D’un autre côté, la plupart de tes œuvres, si ce n’est toutes, empruntent à cette époque, même si c’en est une version modernisée et personnalisée. Est-ce que ça n’a pas été ton but inavoué de revivre les sensations de ta jeunesse ?
C’est très dur de revivre ça, parce que ce ne sera jamais pareil et je déteste regarder en arrière, ce qui peut paraître étrange. Si vous écoutez ma musique, vous pourriez dire que je vis dans le passé, mais pas du tout, c’est pourquoi j’ai dit que je regarde plein de nouveaux groupes sur YouTube tous les soirs, car j’ai envie d’être inspiré par de la nouveauté, pas que par des vieux trucs. Le fait de repenser aux vieilles musiques m’attriste toujours, car quand c’est vraiment bon, je me dis : « Oh mon Dieu, je ne vais jamais revivre la musique comme je l’ai vécu dans le temps. » Donc non, je n’essaye pas du tout de revivre ça, mais je veux le célébrer. Evidemment, tout ceci a commencé avec une reprise de ZZ Top, donc je pense que c’est aussi ce qui m’a fait décider d’utiliser les années 70 comme concept. De même, c’est très facile pour moi, car je sais tout des années 70. Les paroles sont très authentiques, je n’ai pas eu à beaucoup y réfléchir. C’était juste : « Ok, qu’est-ce qui était important pour moi dans les années 70 ? Qu’est-ce qui m’a marqué ? Faisons-en des paroles. » De même, si tu regardes bien, nombre des textes sont écrits au présent, pas au passé, comme pour dire que tout n’était pas mieux à l’époque. J’essaye de rester dans le présent, comme dans « Golden Age Of Music » : « Ceci est l’âge d’or de la musique. » Et pas : « Ceci était l’âge d’or de la musique. » Car l’époque que l’on vit aujourd’hui est toujours un âge d’or de la musique pour beaucoup de gens.

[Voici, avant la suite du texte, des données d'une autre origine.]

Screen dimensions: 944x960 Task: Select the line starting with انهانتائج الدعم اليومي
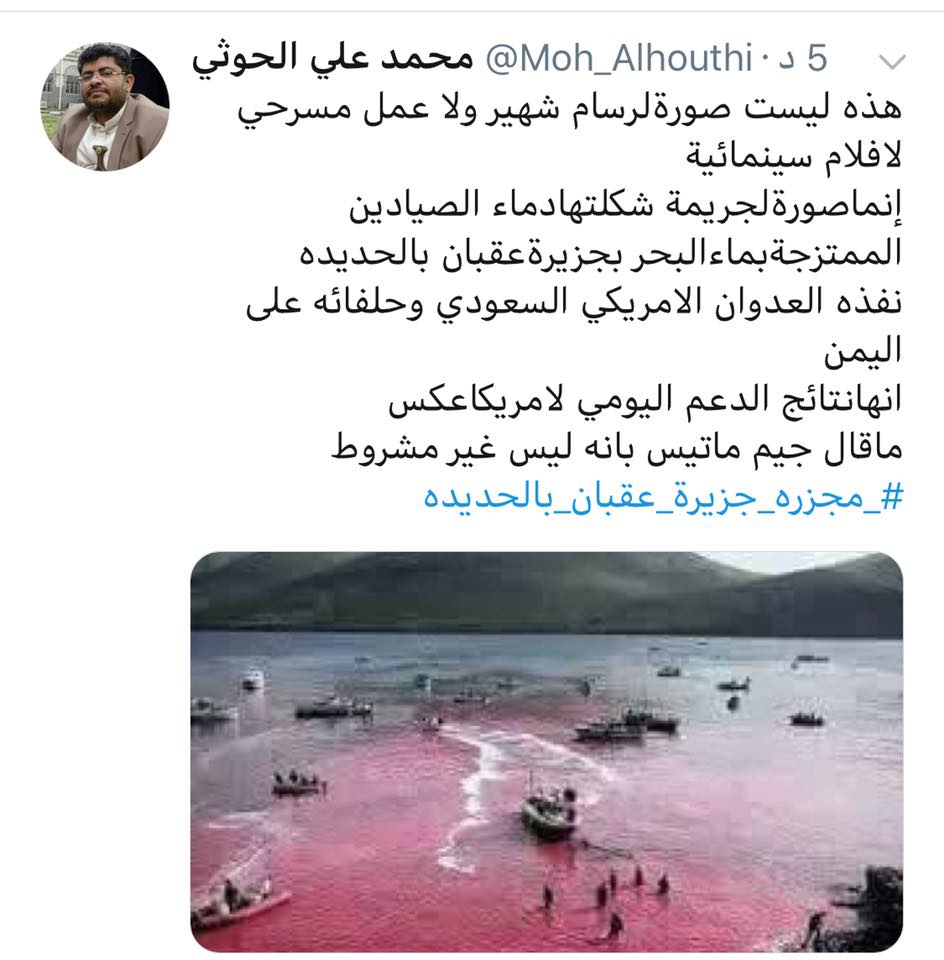[645, 400]
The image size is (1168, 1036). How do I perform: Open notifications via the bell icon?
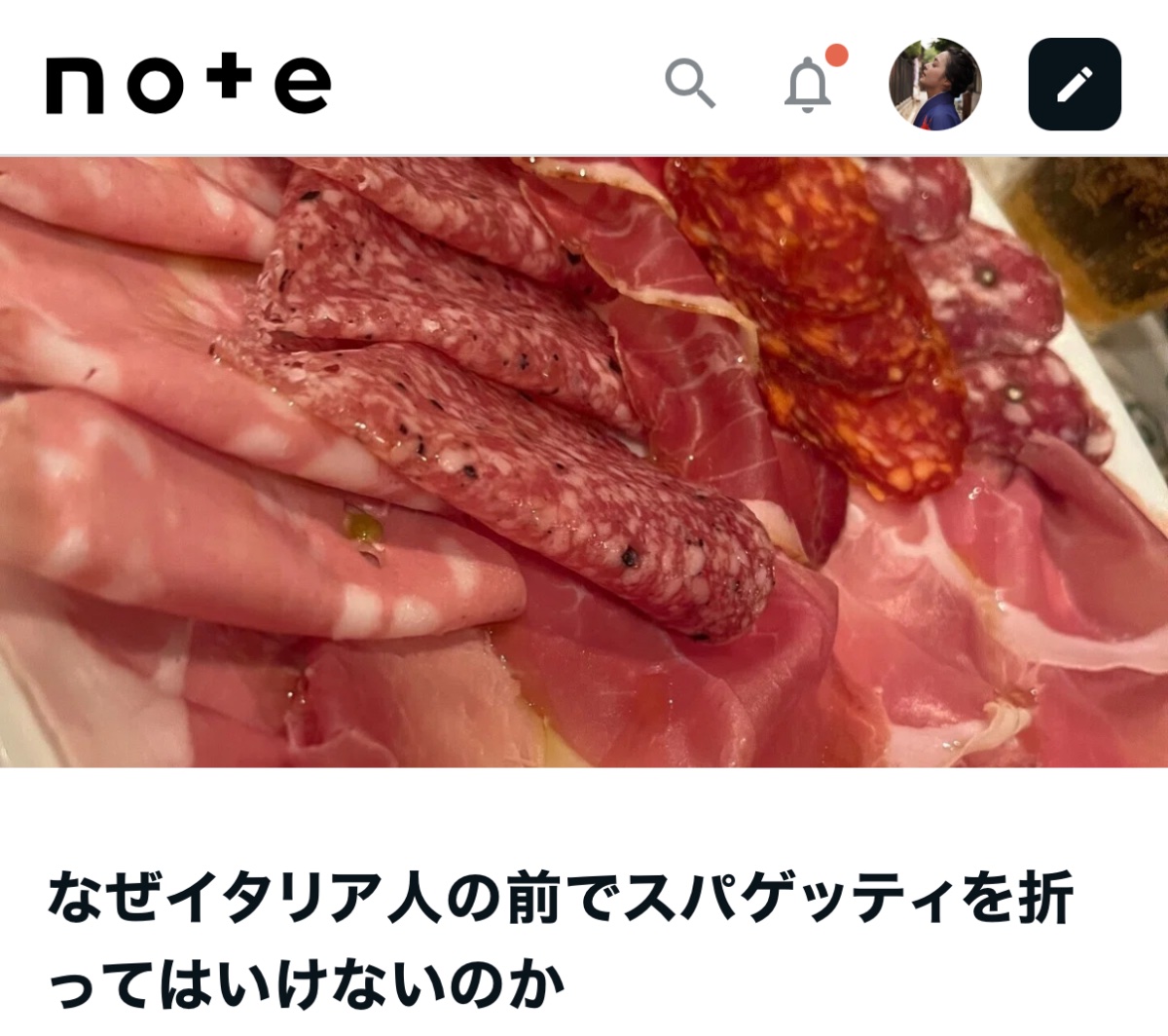click(x=808, y=85)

« J’étais trop flemmard pour apprendre à jouer d’un instrument, donc j’ai commencé dans un groupe de playback, qui mimait des chansons de glam rock, et nous tournions dans pas mal d’écoles. Je portais une perruque de ma mère et j’avais un morceau de bois en guise de microphone. »
Tu as mentionné que tu « voulais que ça sonne comme aujourd’hui, ce qui est facile car les gars dans le groupe sont tous plus jeunes que [t]oi ». En effet, aucun d’entre eux n’a vécu les années 70. Trouves-tu que ça a créé un équilibre à cet égard ?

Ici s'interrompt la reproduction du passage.